--- TASK REQUIREMENTS ---
Since the pictures are not wanted, reproduce only the rest of the records, exactly as given.

(Data items)
*** Block opens ***

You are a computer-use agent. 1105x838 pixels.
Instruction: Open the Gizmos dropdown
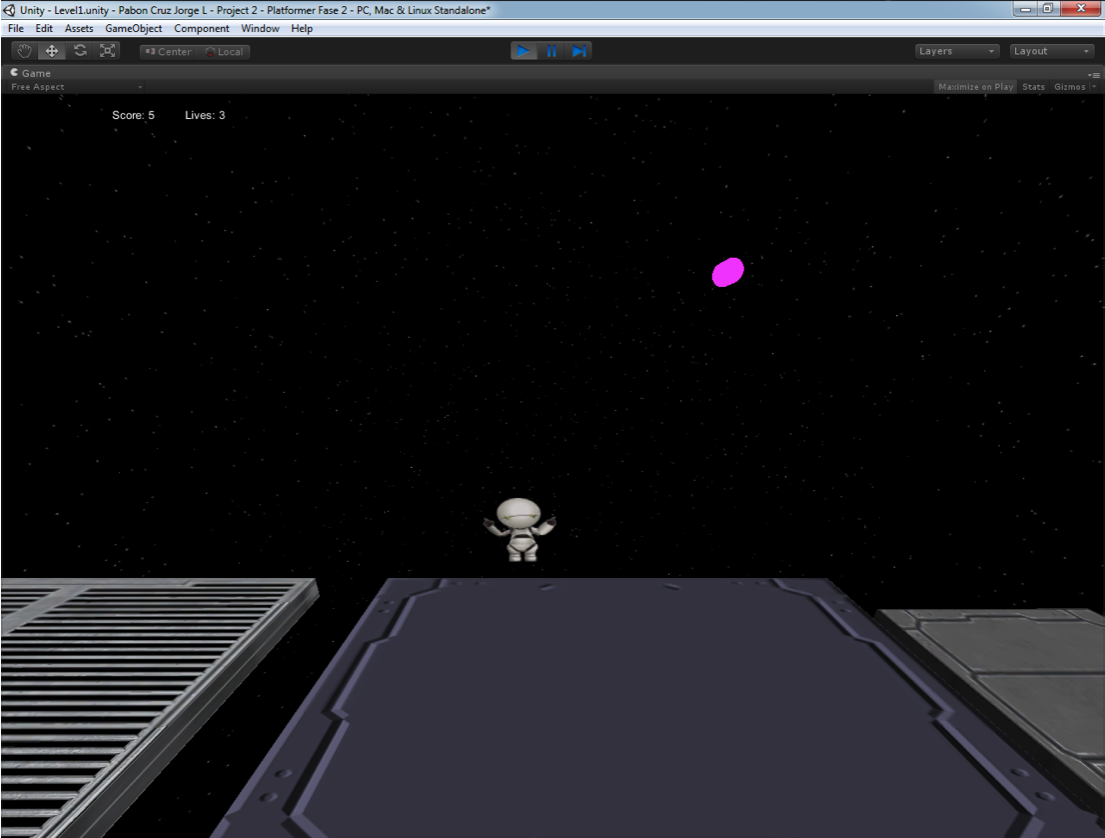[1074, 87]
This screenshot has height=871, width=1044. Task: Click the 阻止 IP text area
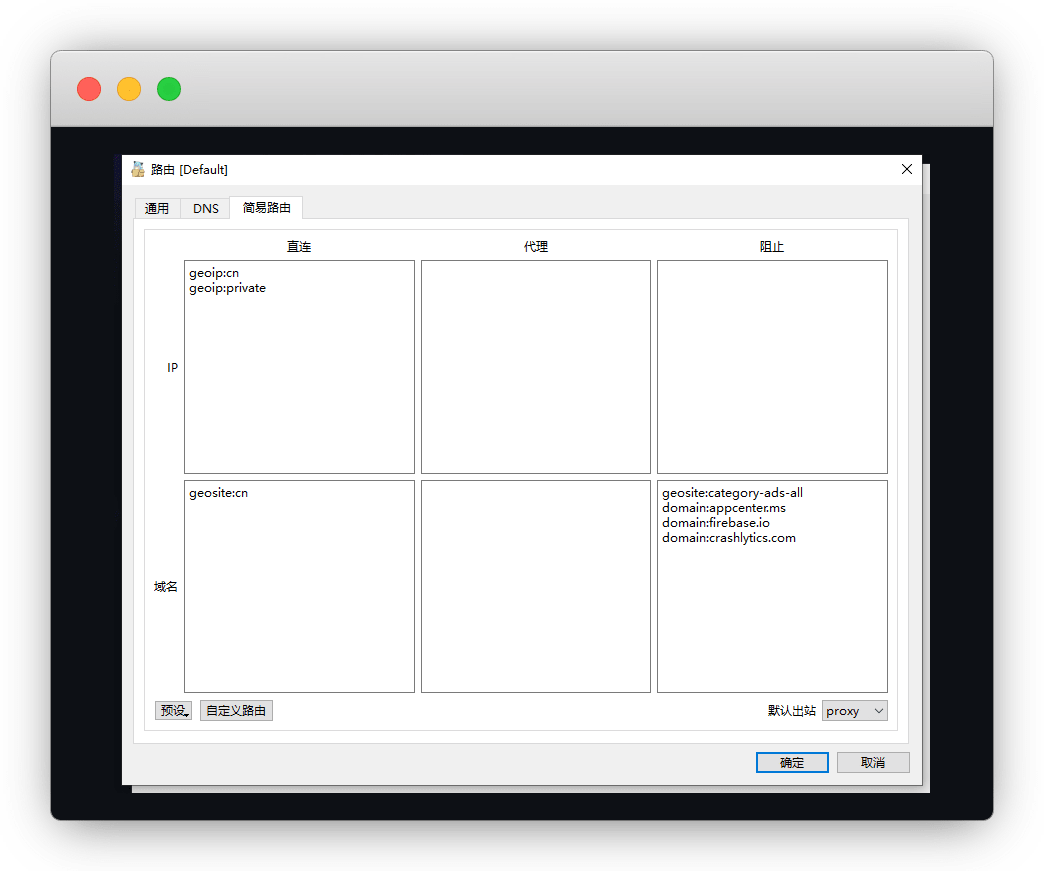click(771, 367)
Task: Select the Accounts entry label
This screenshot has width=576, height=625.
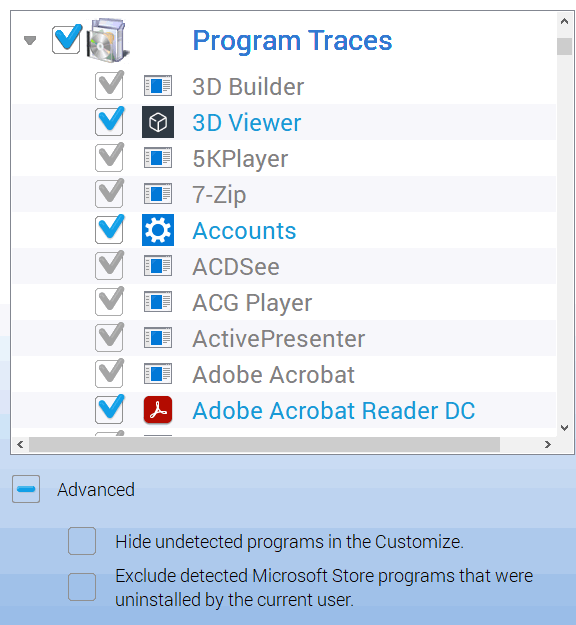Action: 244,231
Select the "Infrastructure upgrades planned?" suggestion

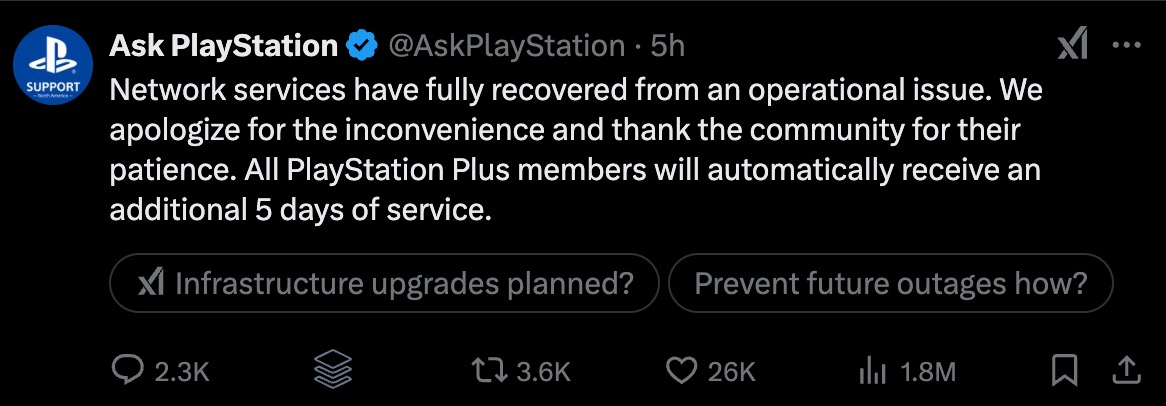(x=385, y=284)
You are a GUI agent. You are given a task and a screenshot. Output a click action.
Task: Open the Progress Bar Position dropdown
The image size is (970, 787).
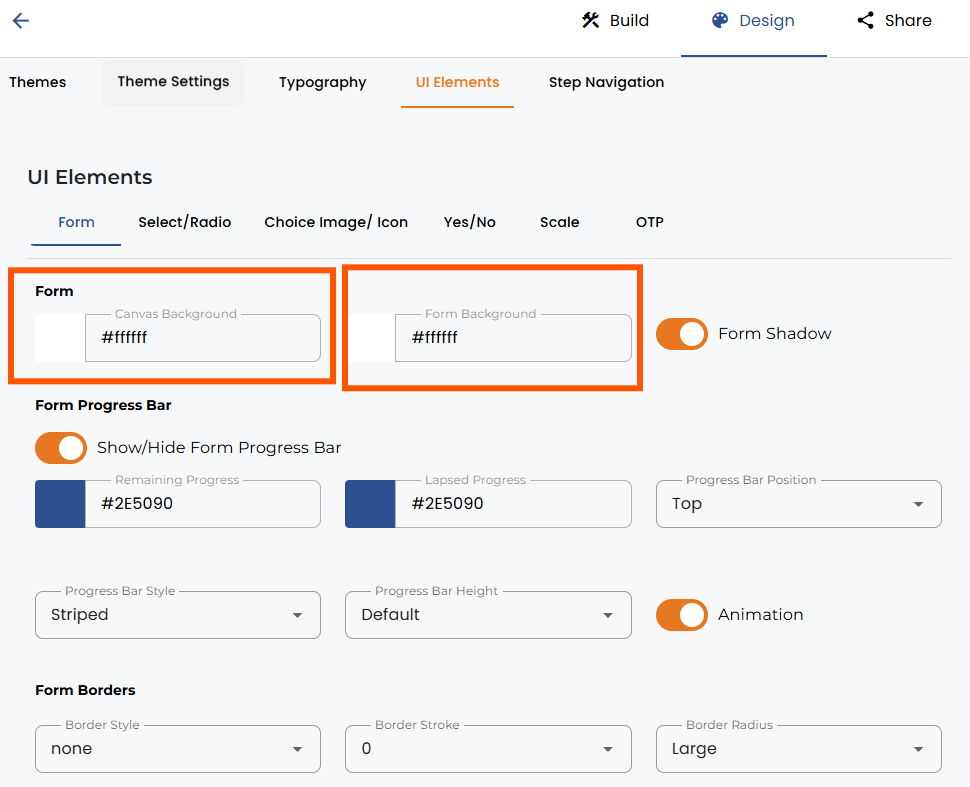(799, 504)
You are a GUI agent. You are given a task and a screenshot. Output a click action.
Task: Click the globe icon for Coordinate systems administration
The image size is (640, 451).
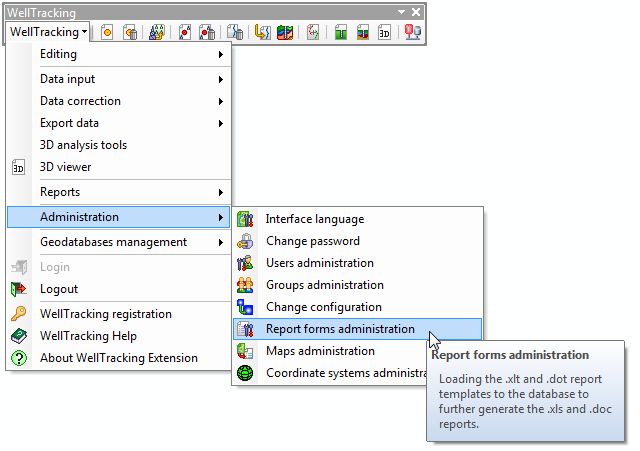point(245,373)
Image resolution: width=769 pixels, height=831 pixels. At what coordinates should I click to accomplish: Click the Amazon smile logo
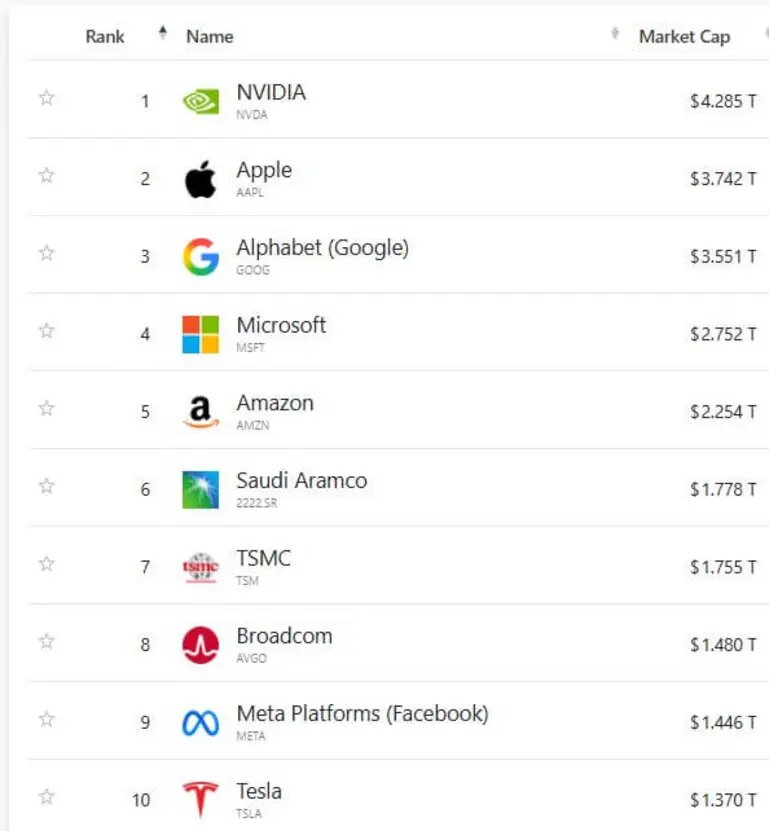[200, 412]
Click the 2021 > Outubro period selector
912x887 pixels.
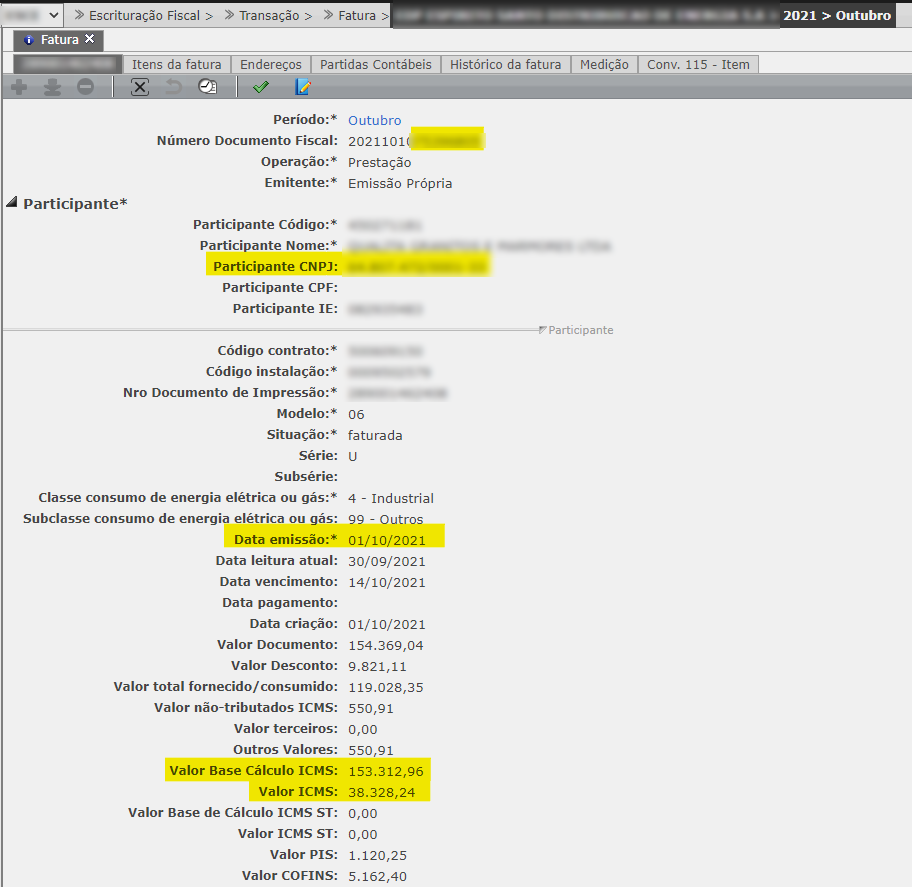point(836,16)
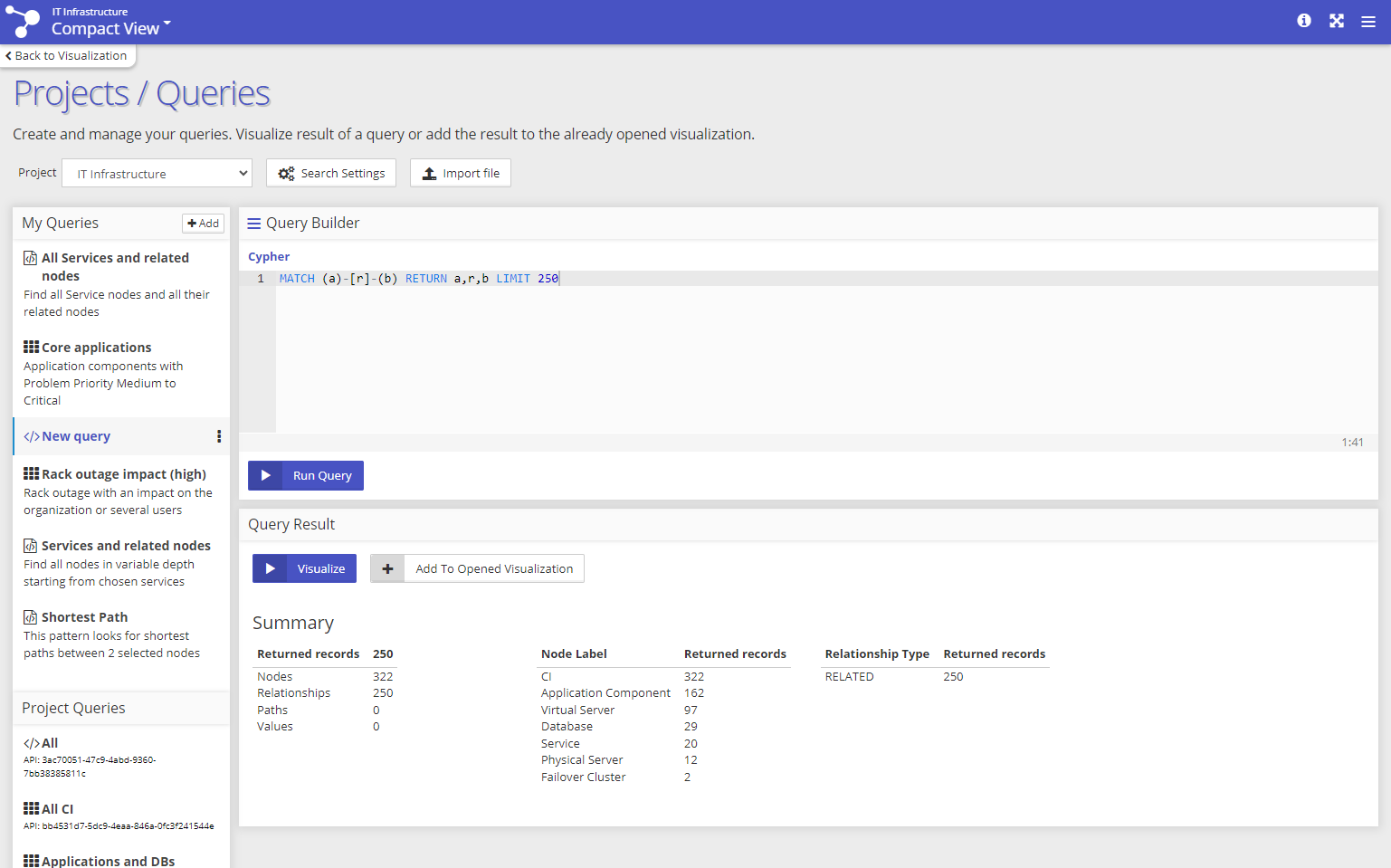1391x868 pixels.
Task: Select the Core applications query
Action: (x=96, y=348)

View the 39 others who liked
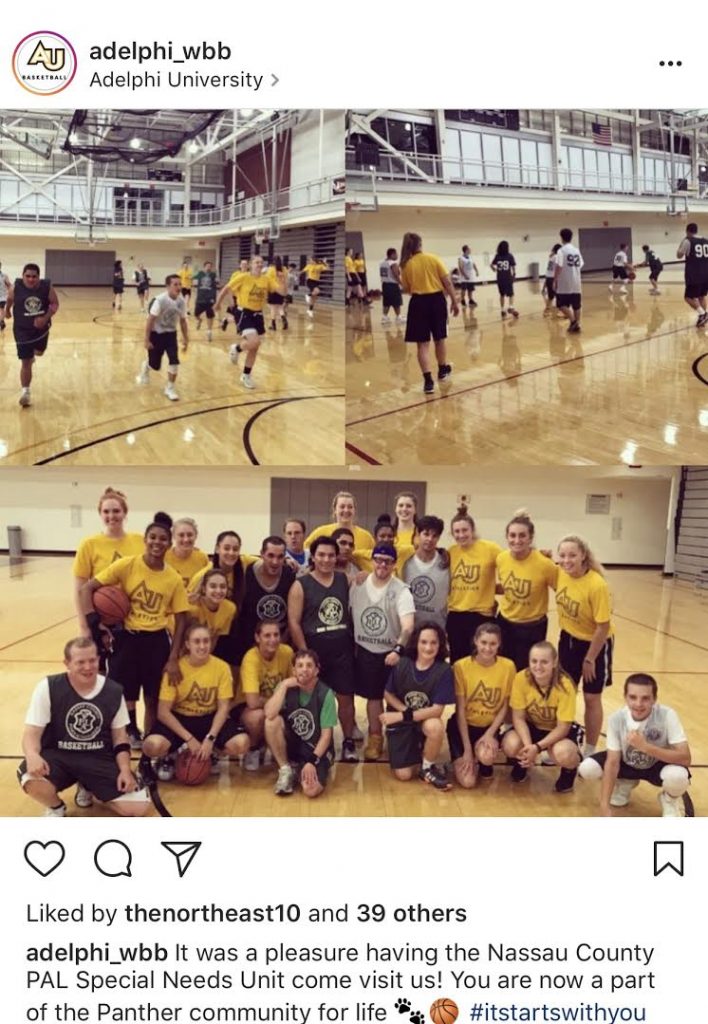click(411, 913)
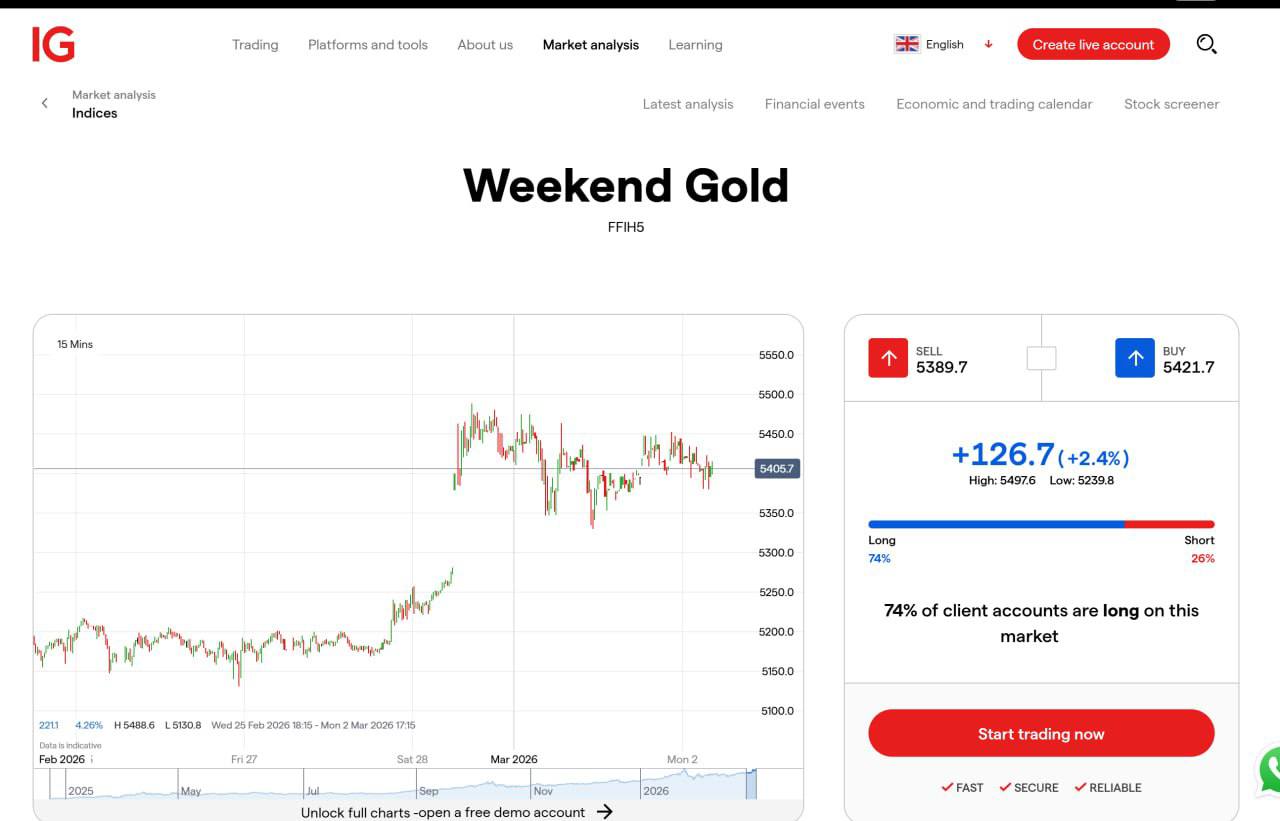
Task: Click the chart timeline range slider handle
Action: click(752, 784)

*** Block closes ***

--- SOLUTION BELOW ---
You are a computer-use agent. 1105x838 pixels.
Instruction: Open the Gizmos dropdown
[1074, 87]
This screenshot has height=871, width=1044. Task: Click the 阻止 IP text area
click(771, 367)
Task: Select the Accounts entry label
This screenshot has width=576, height=625.
Action: 244,231
Select the "Infrastructure upgrades planned?" suggestion

(x=385, y=284)
You are a GUI agent. You are given a task and a screenshot. Output a click action.
Task: Open the Progress Bar Position dropdown
The image size is (970, 787).
(799, 504)
You are a GUI agent. You are given a task and a screenshot. Output a click action.
Task: Click the globe icon for Coordinate systems administration
The image size is (640, 451).
point(245,373)
Image resolution: width=769 pixels, height=831 pixels. At what coordinates should I click to accomplish: Click the Amazon smile logo
[200, 412]
Click the 2021 > Outubro period selector
912x887 pixels.
point(836,16)
1391x868 pixels.
Task: Select the Core applications query
Action: (x=96, y=348)

View the 39 others who liked
click(411, 913)
Task: Click the chart timeline range slider handle
Action: click(752, 784)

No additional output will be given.